▶ [About this exercise] Restate word for word every line from the one containing "HTTPProxy Fundamentals (185, 386)" to the last line of the records below.

----

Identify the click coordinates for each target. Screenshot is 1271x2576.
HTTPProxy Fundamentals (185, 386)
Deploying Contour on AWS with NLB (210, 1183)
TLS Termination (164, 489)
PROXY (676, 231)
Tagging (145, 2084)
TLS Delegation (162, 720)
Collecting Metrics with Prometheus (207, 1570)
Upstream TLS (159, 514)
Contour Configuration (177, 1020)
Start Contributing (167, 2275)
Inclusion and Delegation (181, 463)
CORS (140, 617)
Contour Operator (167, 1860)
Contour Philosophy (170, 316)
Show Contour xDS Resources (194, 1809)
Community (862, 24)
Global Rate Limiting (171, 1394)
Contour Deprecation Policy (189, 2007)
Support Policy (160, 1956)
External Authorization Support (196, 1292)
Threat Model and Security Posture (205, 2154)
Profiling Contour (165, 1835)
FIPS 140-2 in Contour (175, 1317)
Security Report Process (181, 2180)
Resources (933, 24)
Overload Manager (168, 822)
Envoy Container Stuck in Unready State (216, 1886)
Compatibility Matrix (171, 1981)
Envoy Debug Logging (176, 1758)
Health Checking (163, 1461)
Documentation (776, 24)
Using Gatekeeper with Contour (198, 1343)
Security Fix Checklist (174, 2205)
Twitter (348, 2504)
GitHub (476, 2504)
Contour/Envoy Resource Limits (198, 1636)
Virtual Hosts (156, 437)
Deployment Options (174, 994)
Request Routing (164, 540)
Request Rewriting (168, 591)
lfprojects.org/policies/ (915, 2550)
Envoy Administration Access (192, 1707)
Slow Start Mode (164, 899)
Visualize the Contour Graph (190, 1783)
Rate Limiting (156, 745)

----

▶ [Solved problem]
HTTPProxy Fundamentals (185, 386)
Deploying Contour on AWS with NLB (210, 1183)
TLS Termination (164, 489)
PROXY (676, 231)
Tagging (145, 2084)
TLS Delegation (162, 720)
Collecting Metrics with Prometheus (207, 1570)
Upstream TLS (159, 514)
Contour Configuration (177, 1020)
Start Contributing (167, 2275)
Inclusion and Delegation (181, 463)
CORS (140, 617)
Contour Operator (167, 1860)
Contour Philosophy (170, 316)
Show Contour xDS Resources (194, 1809)
Community (862, 24)
Global Rate Limiting (171, 1394)
Contour Deprecation Policy (189, 2007)
Support Policy (160, 1956)
External Authorization Support (196, 1292)
Threat Model and Security Posture (205, 2154)
Profiling Contour (165, 1835)
FIPS 140-2 in Contour (175, 1317)
Security Report Process (181, 2180)
Resources (933, 24)
Overload Manager (168, 822)
Envoy Container Stuck in Unready State (216, 1886)
Compatibility Matrix (171, 1981)
Envoy Debug Logging (176, 1758)
Health Checking (163, 1461)
Documentation (776, 24)
Using Gatekeeper with Contour (198, 1343)
Security Fix Checklist (174, 2205)
Twitter (348, 2504)
GitHub (476, 2504)
Contour/Envoy Resource Limits (198, 1636)
Virtual Hosts (156, 437)
Deployment Options (174, 994)
Request Routing (164, 540)
Request Rewriting (168, 591)
lfprojects.org/policies/ (915, 2550)
Envoy Administration Access (192, 1707)
Slow Start Mode (164, 899)
Visualize the Contour Graph (190, 1783)
Rate Limiting (156, 745)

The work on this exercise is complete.